We do not initialize weight matrices with zeros because the symmetry isn’t broken during the backward pass, and subsequently in the parameter updating process.

But it is safe to set the bias vector up with zeros, and they are updated accordingly.

Why is it safe to do so, and not the opposite?

Why can’t we initialize bias vectors with random numbers and weight matrices with zeros? (Question-1)

My initial thought is that a vector is of rank (n, 1) \text{ where } n \in \mathbb{N}. This is not true for a matrix. And thus symmetry does not really come into play in the case of vectors.

But that does not answer the question that each layer of a deep neural network has its own weight matrix, and there is no need for symmetry across different layers.

So, when we talk about symmetry are we talking about symmetry across different rows of the same matrix? (Question-2)

Column wise symmetry should not matter much as they are for different training examples (for the first hidden layer). Does column-wise symmetry disturb the training process much in the case of hidden layers other than the first one? (Question-3)

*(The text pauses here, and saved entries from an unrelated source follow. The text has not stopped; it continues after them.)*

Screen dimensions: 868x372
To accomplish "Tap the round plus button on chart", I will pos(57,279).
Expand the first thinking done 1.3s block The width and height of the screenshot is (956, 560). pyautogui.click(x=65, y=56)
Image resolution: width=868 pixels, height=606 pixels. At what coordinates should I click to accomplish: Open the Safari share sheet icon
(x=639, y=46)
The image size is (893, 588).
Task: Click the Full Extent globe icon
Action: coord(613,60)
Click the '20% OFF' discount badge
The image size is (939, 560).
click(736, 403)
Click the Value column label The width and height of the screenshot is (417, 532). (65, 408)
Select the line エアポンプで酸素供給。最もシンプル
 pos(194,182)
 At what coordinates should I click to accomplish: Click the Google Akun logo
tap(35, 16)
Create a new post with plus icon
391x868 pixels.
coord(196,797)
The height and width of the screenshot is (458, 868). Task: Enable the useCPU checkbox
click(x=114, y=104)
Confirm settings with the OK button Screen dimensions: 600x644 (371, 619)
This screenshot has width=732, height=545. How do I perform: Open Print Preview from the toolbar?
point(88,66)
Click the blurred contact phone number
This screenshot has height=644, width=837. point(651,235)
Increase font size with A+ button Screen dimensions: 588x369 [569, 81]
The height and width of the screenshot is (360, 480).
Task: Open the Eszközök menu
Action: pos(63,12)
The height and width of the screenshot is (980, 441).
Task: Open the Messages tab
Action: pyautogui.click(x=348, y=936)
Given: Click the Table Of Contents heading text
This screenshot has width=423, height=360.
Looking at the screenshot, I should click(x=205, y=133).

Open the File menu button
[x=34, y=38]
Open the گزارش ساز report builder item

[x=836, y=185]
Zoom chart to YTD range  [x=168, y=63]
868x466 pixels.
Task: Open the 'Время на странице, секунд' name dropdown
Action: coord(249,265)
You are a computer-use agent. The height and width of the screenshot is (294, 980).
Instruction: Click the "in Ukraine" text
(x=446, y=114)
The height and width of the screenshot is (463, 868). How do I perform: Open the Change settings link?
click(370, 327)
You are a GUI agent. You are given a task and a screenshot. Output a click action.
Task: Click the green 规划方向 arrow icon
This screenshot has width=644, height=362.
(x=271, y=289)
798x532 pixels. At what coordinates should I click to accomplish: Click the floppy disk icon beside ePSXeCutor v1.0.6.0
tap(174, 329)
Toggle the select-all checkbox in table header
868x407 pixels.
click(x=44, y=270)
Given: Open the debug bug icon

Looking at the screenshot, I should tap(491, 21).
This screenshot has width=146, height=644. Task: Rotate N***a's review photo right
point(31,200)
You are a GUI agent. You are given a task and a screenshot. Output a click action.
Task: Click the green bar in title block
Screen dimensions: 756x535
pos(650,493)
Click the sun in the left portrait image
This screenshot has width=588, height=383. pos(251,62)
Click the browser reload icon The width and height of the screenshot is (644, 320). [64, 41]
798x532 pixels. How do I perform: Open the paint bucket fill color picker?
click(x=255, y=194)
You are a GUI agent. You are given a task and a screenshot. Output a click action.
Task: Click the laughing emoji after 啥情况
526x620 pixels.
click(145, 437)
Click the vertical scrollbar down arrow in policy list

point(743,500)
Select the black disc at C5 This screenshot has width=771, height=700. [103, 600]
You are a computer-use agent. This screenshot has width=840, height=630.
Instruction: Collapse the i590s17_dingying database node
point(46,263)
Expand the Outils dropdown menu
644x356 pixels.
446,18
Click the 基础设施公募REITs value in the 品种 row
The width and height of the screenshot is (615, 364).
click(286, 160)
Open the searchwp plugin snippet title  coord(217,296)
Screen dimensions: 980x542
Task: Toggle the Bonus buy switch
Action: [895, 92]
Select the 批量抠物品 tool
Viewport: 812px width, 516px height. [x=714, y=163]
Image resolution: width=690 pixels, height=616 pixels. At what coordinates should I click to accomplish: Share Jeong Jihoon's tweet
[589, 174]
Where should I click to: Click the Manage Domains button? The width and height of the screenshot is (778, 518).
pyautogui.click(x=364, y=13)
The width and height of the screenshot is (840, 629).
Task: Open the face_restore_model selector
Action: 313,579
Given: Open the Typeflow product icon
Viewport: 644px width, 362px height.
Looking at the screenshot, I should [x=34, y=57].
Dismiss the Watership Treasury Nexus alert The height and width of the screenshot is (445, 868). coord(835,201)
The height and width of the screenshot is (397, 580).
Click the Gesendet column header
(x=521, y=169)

The symmetry is easier understood when you dont think of W as a matrix, but instead think of it as vectors stacked on top of each other. Each vector is multiplied with the input, and that is the output for the a single neuron in the layer. If you have all the vectors of W to be the same (zero or anything else), the the vectors times inputs will always be the same. So you are essentially calculating output of a single neuron multiple times, and this will not help your network learn. You basically have a layer with just 1 hidden unit. This is the symmetry you are trying to break. You want each neuron to calculate different outputs. Hence you want the vectors stacked together to be different. This is why random initialization for weights is common.

The problem I see with initializing bias to random and weights to zero to break symmetry is the following.
the output of an nn is y = Wx + b. If weights are zero and bias is random, each neuron is comuting an output that is independent of the weights. It could work in the long run, but the training time to get this to converge would be very long. You want the network to learn from inputs straight away. This is my guess.

It’s not ok to initialize the weight matrices to zero because the output of the model will be constant for every input. The derivative of weights wrt loss will be zero, therefore it cannot learn by gradient descent.
(Edit: Sorry - that’s wrong. It’s the derivative of x wrt loss that will be zero.)

What is the best way to initialize bias? I don’t know! It may have something to do with shifting the outputs to a “sweet spot” of the activation function. But I am just making that up.

I haven’t read much about this but what I have seen seems to suggest that not starting with zeros for biases may actually be worse, but I don’t think it’s been studied a great deal afaict.

So, it is more about redundancy, rather than “symmetry”, per se. When we have multiple neurons having the same weights, they become essentially redundant.

I was reading the LeCun paper on backprop, and this is the insight that I gained.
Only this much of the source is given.